[Records for the task]

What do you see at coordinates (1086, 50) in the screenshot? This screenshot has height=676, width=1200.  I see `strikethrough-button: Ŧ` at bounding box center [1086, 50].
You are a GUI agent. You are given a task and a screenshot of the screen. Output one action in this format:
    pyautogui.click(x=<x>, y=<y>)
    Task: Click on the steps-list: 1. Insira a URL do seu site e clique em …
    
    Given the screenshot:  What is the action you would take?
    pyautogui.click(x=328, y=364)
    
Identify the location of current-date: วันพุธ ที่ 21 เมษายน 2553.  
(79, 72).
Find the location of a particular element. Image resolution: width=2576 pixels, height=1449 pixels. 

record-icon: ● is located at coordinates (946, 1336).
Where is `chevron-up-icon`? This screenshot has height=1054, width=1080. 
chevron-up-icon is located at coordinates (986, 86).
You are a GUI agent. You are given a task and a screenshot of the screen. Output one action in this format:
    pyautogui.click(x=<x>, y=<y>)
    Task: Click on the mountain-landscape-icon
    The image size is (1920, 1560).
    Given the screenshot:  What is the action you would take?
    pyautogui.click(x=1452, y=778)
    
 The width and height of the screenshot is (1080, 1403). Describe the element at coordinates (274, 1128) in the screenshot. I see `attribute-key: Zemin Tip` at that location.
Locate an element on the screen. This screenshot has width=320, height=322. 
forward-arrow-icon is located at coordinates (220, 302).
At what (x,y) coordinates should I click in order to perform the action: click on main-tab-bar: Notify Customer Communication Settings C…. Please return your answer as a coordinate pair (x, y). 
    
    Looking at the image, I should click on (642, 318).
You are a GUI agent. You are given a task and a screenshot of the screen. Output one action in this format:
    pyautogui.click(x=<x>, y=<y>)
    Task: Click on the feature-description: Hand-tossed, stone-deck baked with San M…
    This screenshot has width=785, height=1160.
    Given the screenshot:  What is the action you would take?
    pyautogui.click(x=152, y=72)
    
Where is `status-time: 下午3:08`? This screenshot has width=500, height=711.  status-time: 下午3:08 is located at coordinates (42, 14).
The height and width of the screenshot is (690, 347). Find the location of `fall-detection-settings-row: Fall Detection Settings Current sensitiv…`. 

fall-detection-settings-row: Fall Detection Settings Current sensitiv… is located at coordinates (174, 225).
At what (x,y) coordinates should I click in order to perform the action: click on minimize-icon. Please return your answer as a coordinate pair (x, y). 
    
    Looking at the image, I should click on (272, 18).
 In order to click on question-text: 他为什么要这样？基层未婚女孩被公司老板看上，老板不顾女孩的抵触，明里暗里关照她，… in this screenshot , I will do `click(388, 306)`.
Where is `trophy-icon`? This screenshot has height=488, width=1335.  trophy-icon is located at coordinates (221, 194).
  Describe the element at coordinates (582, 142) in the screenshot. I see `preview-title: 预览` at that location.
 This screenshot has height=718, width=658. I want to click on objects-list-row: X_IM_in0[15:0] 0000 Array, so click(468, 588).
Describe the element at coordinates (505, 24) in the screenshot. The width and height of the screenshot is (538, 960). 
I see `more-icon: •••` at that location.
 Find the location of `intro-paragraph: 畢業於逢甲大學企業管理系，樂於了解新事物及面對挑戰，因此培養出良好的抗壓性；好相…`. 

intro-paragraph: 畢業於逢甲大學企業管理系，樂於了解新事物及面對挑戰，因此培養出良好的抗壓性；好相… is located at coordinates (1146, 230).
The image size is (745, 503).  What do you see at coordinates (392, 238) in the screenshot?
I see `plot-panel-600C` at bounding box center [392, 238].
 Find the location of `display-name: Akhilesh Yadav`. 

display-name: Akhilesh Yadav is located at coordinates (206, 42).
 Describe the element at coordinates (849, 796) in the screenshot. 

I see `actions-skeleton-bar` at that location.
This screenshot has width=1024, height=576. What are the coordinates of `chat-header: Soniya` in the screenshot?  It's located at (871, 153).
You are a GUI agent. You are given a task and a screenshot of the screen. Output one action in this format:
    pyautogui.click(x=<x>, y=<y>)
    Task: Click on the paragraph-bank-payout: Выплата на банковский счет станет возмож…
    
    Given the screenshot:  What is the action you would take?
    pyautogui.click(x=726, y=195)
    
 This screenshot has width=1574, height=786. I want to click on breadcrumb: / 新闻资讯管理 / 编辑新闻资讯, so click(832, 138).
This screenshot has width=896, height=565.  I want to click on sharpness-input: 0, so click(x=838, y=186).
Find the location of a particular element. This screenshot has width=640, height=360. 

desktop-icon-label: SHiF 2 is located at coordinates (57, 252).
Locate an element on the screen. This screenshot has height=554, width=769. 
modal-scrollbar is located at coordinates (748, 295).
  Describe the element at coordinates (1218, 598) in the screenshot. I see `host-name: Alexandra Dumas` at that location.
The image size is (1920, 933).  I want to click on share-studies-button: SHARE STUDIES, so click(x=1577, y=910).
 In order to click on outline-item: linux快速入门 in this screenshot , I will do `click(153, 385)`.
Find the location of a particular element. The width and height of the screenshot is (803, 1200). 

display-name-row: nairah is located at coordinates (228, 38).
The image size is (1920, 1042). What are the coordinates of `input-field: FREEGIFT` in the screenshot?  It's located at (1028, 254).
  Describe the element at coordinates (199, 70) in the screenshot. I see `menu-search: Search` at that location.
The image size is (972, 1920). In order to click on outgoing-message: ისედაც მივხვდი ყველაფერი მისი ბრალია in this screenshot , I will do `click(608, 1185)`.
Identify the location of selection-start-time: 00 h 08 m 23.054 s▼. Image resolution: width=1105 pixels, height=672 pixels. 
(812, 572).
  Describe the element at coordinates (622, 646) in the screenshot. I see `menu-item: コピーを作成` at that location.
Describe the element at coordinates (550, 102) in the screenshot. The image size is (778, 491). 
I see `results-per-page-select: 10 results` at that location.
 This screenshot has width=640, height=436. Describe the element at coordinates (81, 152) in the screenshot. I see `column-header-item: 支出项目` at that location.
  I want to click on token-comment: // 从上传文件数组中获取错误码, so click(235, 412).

[Exercise instructions] Please update the items above by replacing every "GUI agent" with "screen assistant" and leaving everything else unchanged.

[Answer area]
What do you see at coordinates (1086, 50) in the screenshot? This screenshot has height=676, width=1200.  I see `strikethrough-button: Ŧ` at bounding box center [1086, 50].
You are a screen assistant. You are given a task and a screenshot of the screen. Output one action in this format:
    pyautogui.click(x=<x>, y=<y>)
    Task: Click on the steps-list: 1. Insira a URL do seu site e clique em …
    
    Given the screenshot:  What is the action you would take?
    pyautogui.click(x=328, y=364)
    
Identify the location of current-date: วันพุธ ที่ 21 เมษายน 2553.  
(79, 72).
Find the location of a particular element. Image resolution: width=2576 pixels, height=1449 pixels. 

record-icon: ● is located at coordinates (946, 1336).
Where is `chevron-up-icon`? This screenshot has height=1054, width=1080. 
chevron-up-icon is located at coordinates (986, 86).
You are a screen assistant. You are given a task and a screenshot of the screen. Output one action in this format:
    pyautogui.click(x=<x>, y=<y>)
    Task: Click on the mountain-landscape-icon
    The image size is (1920, 1560).
    Given the screenshot:  What is the action you would take?
    pyautogui.click(x=1452, y=778)
    
 The width and height of the screenshot is (1080, 1403). Describe the element at coordinates (274, 1128) in the screenshot. I see `attribute-key: Zemin Tip` at that location.
Locate an element on the screen. This screenshot has width=320, height=322. 
forward-arrow-icon is located at coordinates (220, 302).
At what (x,y) coordinates should I click in order to perform the action: click on main-tab-bar: Notify Customer Communication Settings C…. Please return your answer as a coordinate pair (x, y). 
    
    Looking at the image, I should click on (642, 318).
You are a screen assistant. You are given a task and a screenshot of the screen. Output one action in this format:
    pyautogui.click(x=<x>, y=<y>)
    Task: Click on the feature-description: Hand-tossed, stone-deck baked with San M…
    This screenshot has width=785, height=1160.
    Given the screenshot:  What is the action you would take?
    pyautogui.click(x=152, y=72)
    
Where is `status-time: 下午3:08`? This screenshot has width=500, height=711.  status-time: 下午3:08 is located at coordinates (42, 14).
The height and width of the screenshot is (690, 347). Find the location of `fall-detection-settings-row: Fall Detection Settings Current sensitiv…`. 

fall-detection-settings-row: Fall Detection Settings Current sensitiv… is located at coordinates (174, 225).
At what (x,y) coordinates should I click in order to perform the action: click on minimize-icon. Please return your answer as a coordinate pair (x, y). 
    
    Looking at the image, I should click on (272, 18).
 In order to click on question-text: 他为什么要这样？基层未婚女孩被公司老板看上，老板不顾女孩的抵触，明里暗里关照她，… in this screenshot , I will do `click(388, 306)`.
Where is `trophy-icon`? This screenshot has height=488, width=1335.  trophy-icon is located at coordinates (221, 194).
  Describe the element at coordinates (582, 142) in the screenshot. I see `preview-title: 预览` at that location.
 This screenshot has height=718, width=658. I want to click on objects-list-row: X_IM_in0[15:0] 0000 Array, so click(468, 588).
Describe the element at coordinates (505, 24) in the screenshot. The width and height of the screenshot is (538, 960). 
I see `more-icon: •••` at that location.
 Find the location of `intro-paragraph: 畢業於逢甲大學企業管理系，樂於了解新事物及面對挑戰，因此培養出良好的抗壓性；好相…`. 

intro-paragraph: 畢業於逢甲大學企業管理系，樂於了解新事物及面對挑戰，因此培養出良好的抗壓性；好相… is located at coordinates (1146, 230).
The image size is (745, 503).  What do you see at coordinates (392, 238) in the screenshot?
I see `plot-panel-600C` at bounding box center [392, 238].
 Find the location of `display-name: Akhilesh Yadav`. 

display-name: Akhilesh Yadav is located at coordinates (206, 42).
 Describe the element at coordinates (849, 796) in the screenshot. 

I see `actions-skeleton-bar` at that location.
This screenshot has width=1024, height=576. What are the coordinates of `chat-header: Soniya` in the screenshot?  It's located at (871, 153).
You are a screen assistant. You are given a task and a screenshot of the screen. Output one action in this format:
    pyautogui.click(x=<x>, y=<y>)
    Task: Click on the paragraph-bank-payout: Выплата на банковский счет станет возмож…
    
    Given the screenshot:  What is the action you would take?
    pyautogui.click(x=726, y=195)
    
 This screenshot has width=1574, height=786. I want to click on breadcrumb: / 新闻资讯管理 / 编辑新闻资讯, so click(832, 138).
This screenshot has width=896, height=565.  I want to click on sharpness-input: 0, so click(x=838, y=186).
Find the location of a particular element. This screenshot has width=640, height=360. 

desktop-icon-label: SHiF 2 is located at coordinates (57, 252).
Locate an element on the screen. This screenshot has height=554, width=769. 
modal-scrollbar is located at coordinates (748, 295).
  Describe the element at coordinates (1218, 598) in the screenshot. I see `host-name: Alexandra Dumas` at that location.
The image size is (1920, 933).  I want to click on share-studies-button: SHARE STUDIES, so click(x=1577, y=910).
 In order to click on outline-item: linux快速入门 in this screenshot , I will do `click(153, 385)`.
Find the location of a particular element. The width and height of the screenshot is (803, 1200). 

display-name-row: nairah is located at coordinates (228, 38).
The image size is (1920, 1042). What are the coordinates of `input-field: FREEGIFT` in the screenshot?  It's located at (1028, 254).
  Describe the element at coordinates (199, 70) in the screenshot. I see `menu-search: Search` at that location.
The image size is (972, 1920). In order to click on outgoing-message: ისედაც მივხვდი ყველაფერი მისი ბრალია in this screenshot , I will do `click(608, 1185)`.
Identify the location of selection-start-time: 00 h 08 m 23.054 s▼. Image resolution: width=1105 pixels, height=672 pixels. 
(812, 572).
  Describe the element at coordinates (622, 646) in the screenshot. I see `menu-item: コピーを作成` at that location.
Describe the element at coordinates (550, 102) in the screenshot. The image size is (778, 491). 
I see `results-per-page-select: 10 results` at that location.
 This screenshot has width=640, height=436. Describe the element at coordinates (81, 152) in the screenshot. I see `column-header-item: 支出项目` at that location.
  I want to click on token-comment: // 从上传文件数组中获取错误码, so click(235, 412).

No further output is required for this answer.